The show presented a continuation of the Loewe template: fine fabrics, artisanal details and a flattering fit-and-flare silhouette.
This season there was more precision, the designer Jonathan Anderson – who also runs JW Anderson – said backstage.
Innovations included three dresses with dramatic panniers, made in fine buttercream, lilac and black lace, their white trimming echoing corsetry boning. “I liked exploring hips this season,” said Anderson, adding that he had been looking at the 16th and 17th century, playing with proportions and had taken inspiration from the silhouettes in Irving Penn’s photography. “I wanted it to be aristocratic,” he said.
There were voluminous smock-like dresses and exaggerated collars in Pierrot and puritan styles. Long petal sleeves created a liturgical tone. A series of white dresses in delicate fabrics – Japanese satin, geometric, guipure, chantilly and marguerite lace – felt at times like christening, communion or bridal gowns.
It was definitely sexy, with bra tops and a lot of transparency – perhaps that was what the pampas grass was about. At times it felt pagan, with a touch of the bucolic horror film Midsommer to the aesthetic.

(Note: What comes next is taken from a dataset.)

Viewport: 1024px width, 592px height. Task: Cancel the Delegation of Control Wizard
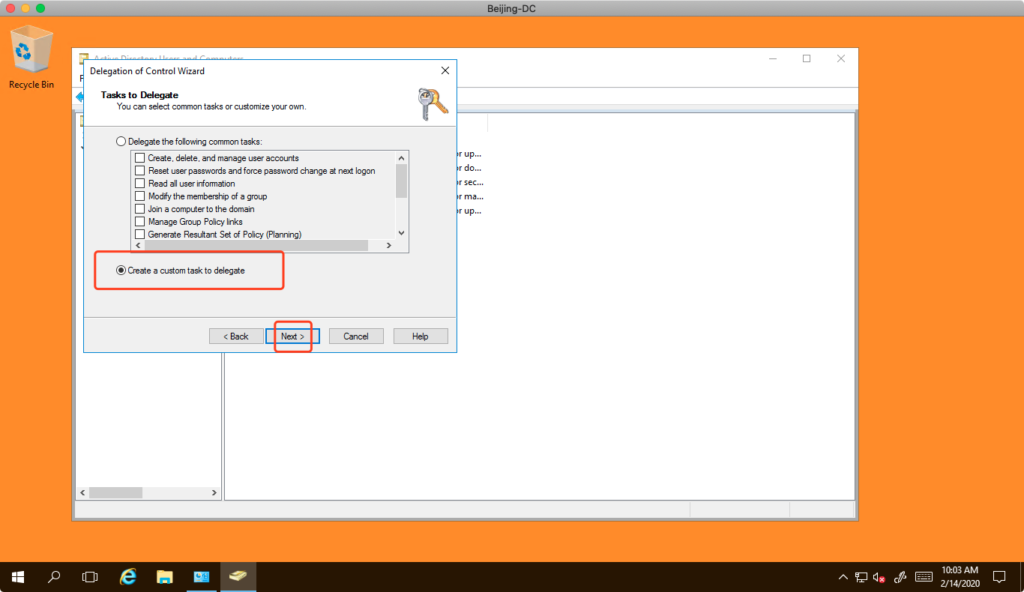click(356, 336)
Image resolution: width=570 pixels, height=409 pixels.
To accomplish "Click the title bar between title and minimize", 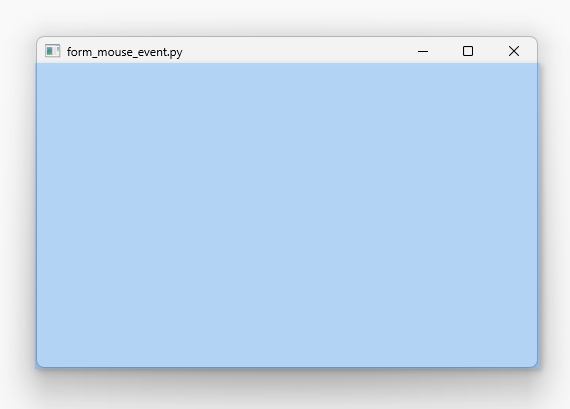I will pos(291,51).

Likely hits included the mackintoshes – one was oversized, with tendrils flowing to the floor, another was neat and A-line, with a contrasting leather collar. The bags, which are Loewe’s bread and butter, included a soft bucket-shaped balloon bag, particularly covetable in crochet raffia.

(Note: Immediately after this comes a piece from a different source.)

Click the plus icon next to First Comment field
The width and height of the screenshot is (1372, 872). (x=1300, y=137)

The Comer advertising campaign – which went viral days before the show – features the Killing Eve actor staring into a mirror and saying “Loewe” repeatedly while acting out a series of emotions: sorrow, indignation, gratitude. Loewe is not a brand that everyone knows, and the fact that to the uninitiated its name is probably unpronounceable is surely part of the joke.
Since Phoebe Philo left Celine, almost two years ago, Loewe’s aesthetic has become the dominant force in a look pegged as the decade’s most influential by the Guardian’s Jess Cartner-Morley, who described it as “ceramicist with a private income”.
Sadly, with clothes this beautiful, the private income bit would be essential for top-to-toe Loewe, but the collection’s influence will be felt far and wide. Judging by the reaction to the show, it may well dominate the next decade too.